[REQUIRED WORK] Filter the data below for the string "agent" and copy each matching line.

[SUPPLIED RECORDS]
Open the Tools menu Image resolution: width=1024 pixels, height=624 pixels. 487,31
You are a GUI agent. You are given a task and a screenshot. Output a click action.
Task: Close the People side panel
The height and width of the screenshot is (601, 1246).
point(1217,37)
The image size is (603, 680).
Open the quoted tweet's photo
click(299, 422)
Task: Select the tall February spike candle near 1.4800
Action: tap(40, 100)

--

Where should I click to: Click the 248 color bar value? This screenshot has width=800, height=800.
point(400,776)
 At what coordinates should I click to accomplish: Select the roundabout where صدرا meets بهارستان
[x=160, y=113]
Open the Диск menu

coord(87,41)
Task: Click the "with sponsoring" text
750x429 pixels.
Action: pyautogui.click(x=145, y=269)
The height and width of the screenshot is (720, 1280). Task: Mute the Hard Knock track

* * *

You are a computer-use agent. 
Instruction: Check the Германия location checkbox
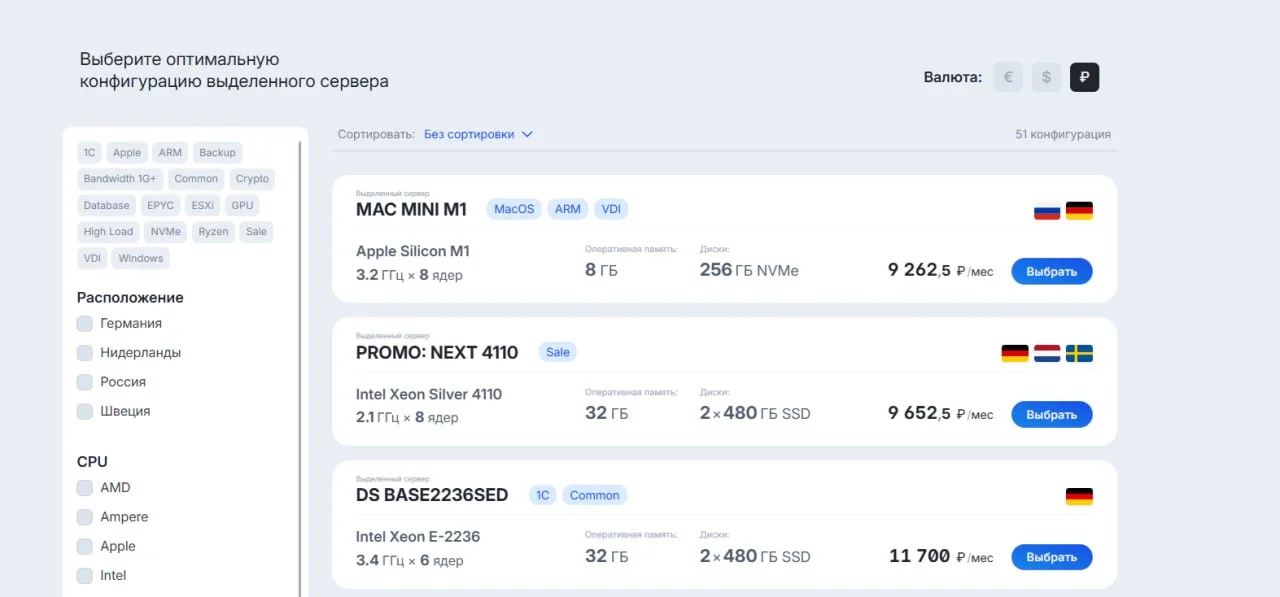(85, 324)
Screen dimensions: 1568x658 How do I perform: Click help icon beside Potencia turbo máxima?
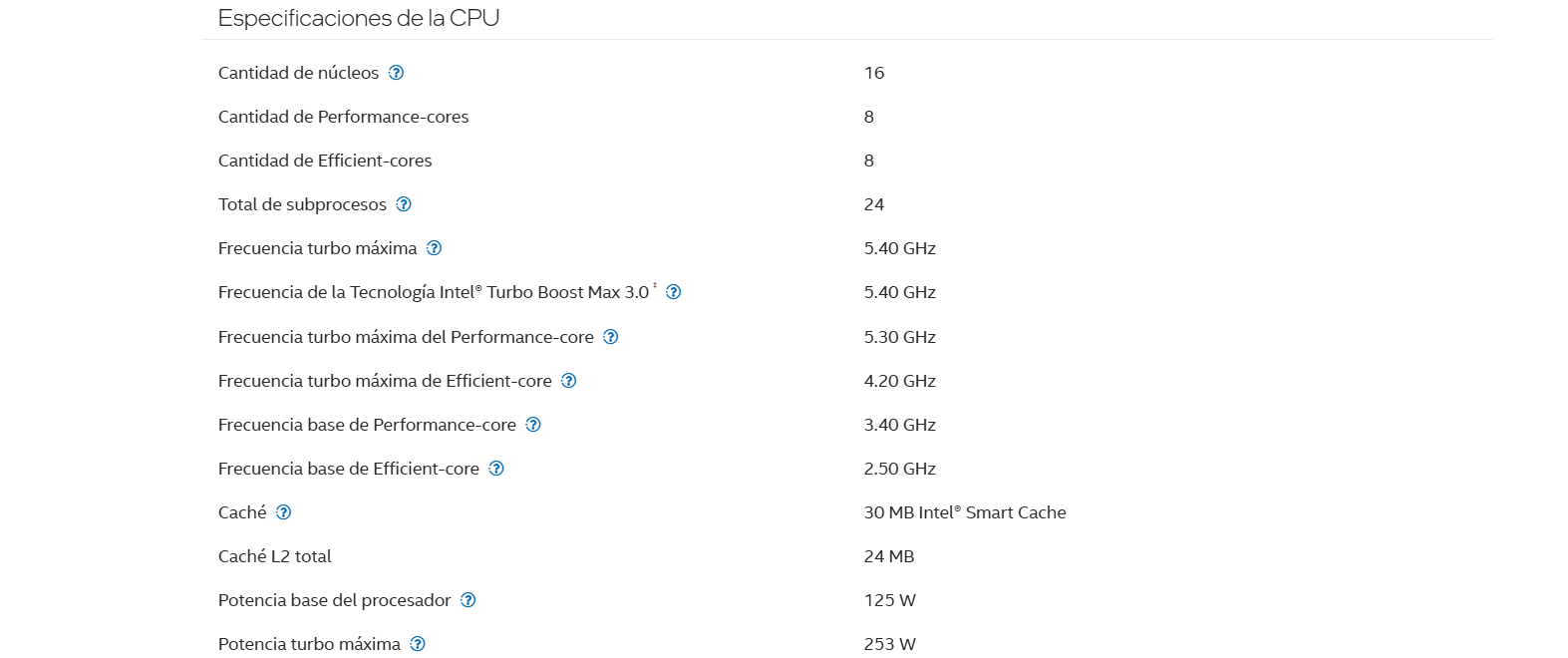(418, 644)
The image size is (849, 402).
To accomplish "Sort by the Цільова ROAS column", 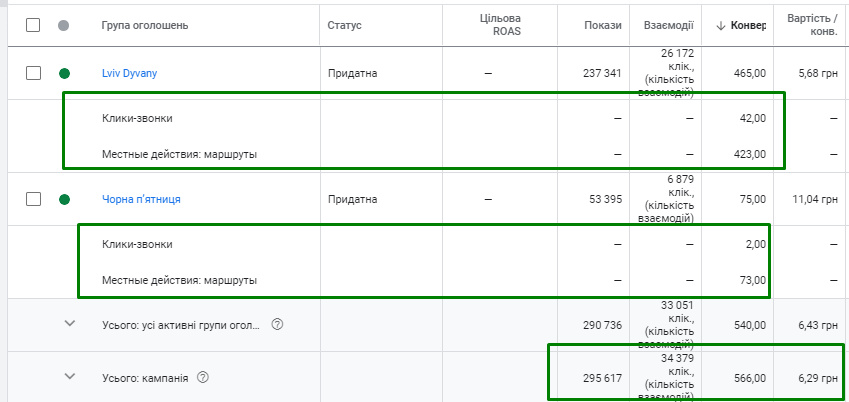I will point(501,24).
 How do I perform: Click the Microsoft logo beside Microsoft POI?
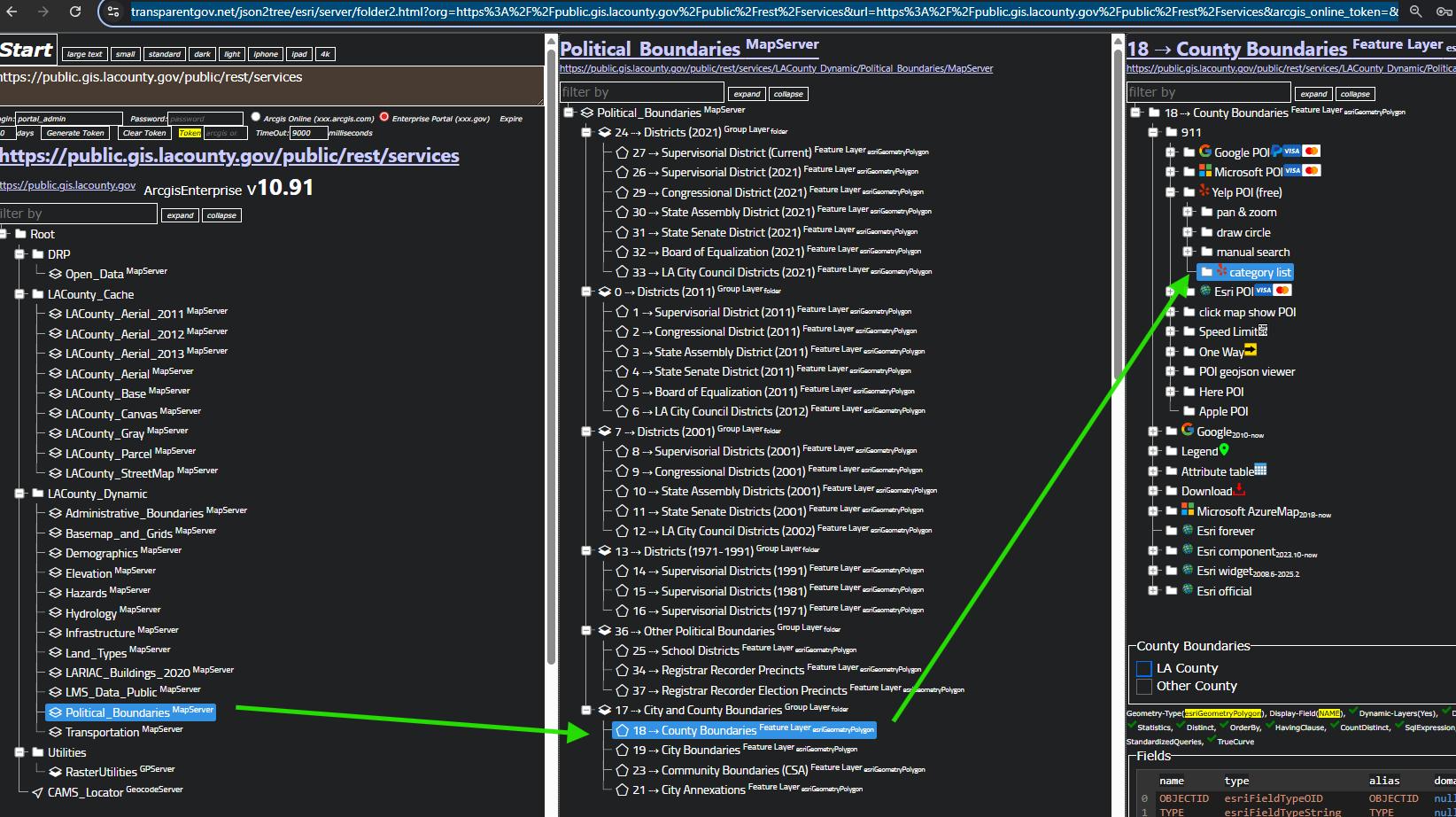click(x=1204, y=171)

[SOLUTION TO THIS PROBLEM]
You are a GUI agent. You are given a task and a screenshot. Output a click action.
You are a computer-use agent. 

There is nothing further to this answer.